The Robotics module provides an introduction to the foundational principles of robotics, exploring the theoretical aspects that underpin the design, application, and ethical considerations of robotic systems.

You will begin by examining the fundamental question: What is a robot? This includes understanding the diverse applications of robots across industries and their role in society.
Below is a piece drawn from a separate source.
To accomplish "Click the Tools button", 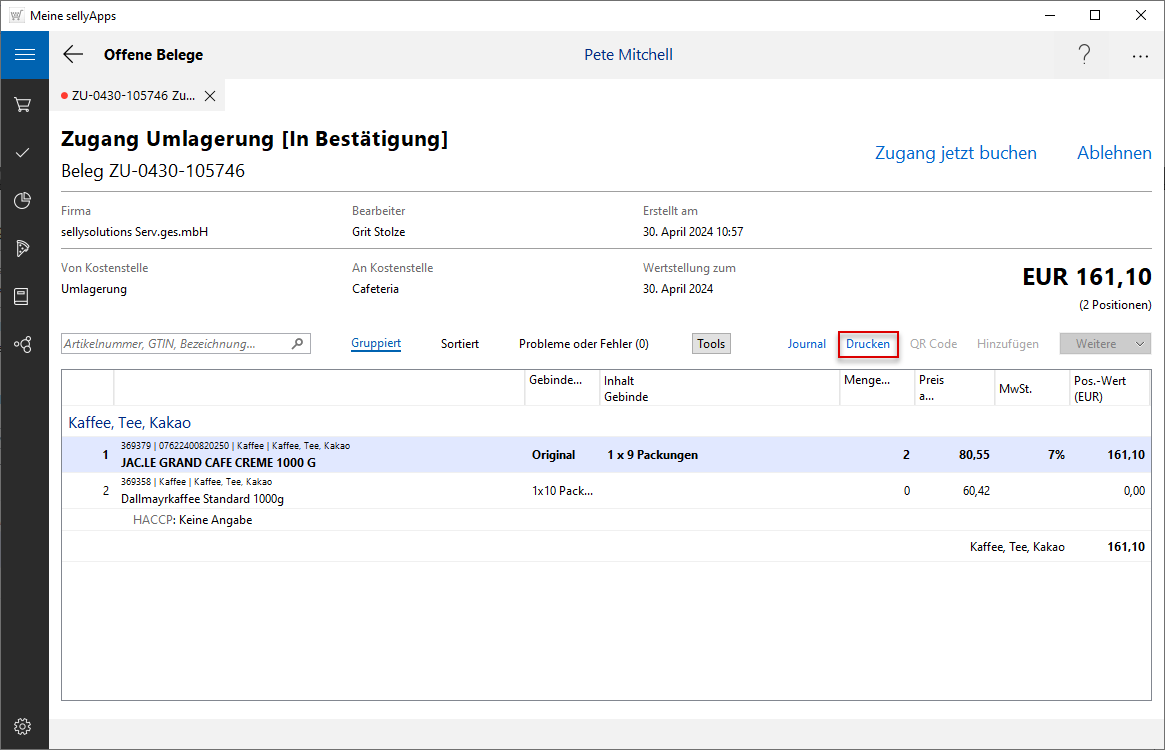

The module also delves into the ethical implications of robotics, such as their impact on employment, privacy, and safety.

Key technical topics include an overview of mechatronics, which integrates mechanical, electronic, and computer engineering; sensors, which enable robots to perceive their environment; and control systems, which ensure robots can perform tasks accurately and autonomously.

The module is assessed in a practical project where you will design a simulated robot, applying the concepts learned to demonstrate your understanding of robotic systems.

The module covers a range of topics that include:

  • Basic cloud computing concepts, advantages, and service delivery models.
  • Identity and Access Management (IAM) for centrally managing access to cloud resources.
  • Secure networking practices within the cloud environments.
  • Design and implementation of highly available, and secure cloud architecture.
  • Design and implementation of cloud resources such as Virtual servers, Databases, and storage solutions.
  • Introduction to serverless architecture within the cloud environments.
  • Application Data protection, both in transit and at rest, with in the cloud environments.
  • Logging and Monitoring within the cloud.
  • Incident Response Management within the cloud environments.

Recognition of the need to apply data science applications in organisations.

Establishment of correct selection and application of data science techniques (i.e. data shaping, model type selection, testing and application) in various organisational contexts. 

Application of common machine learning tools (e.g. logistic regression, non-linear model estimation, neural network) in a common development environment (e.g. R, Python, Scala) in preparation for the real world context.

Evaluation of the role of ethics in the application of data science techniques.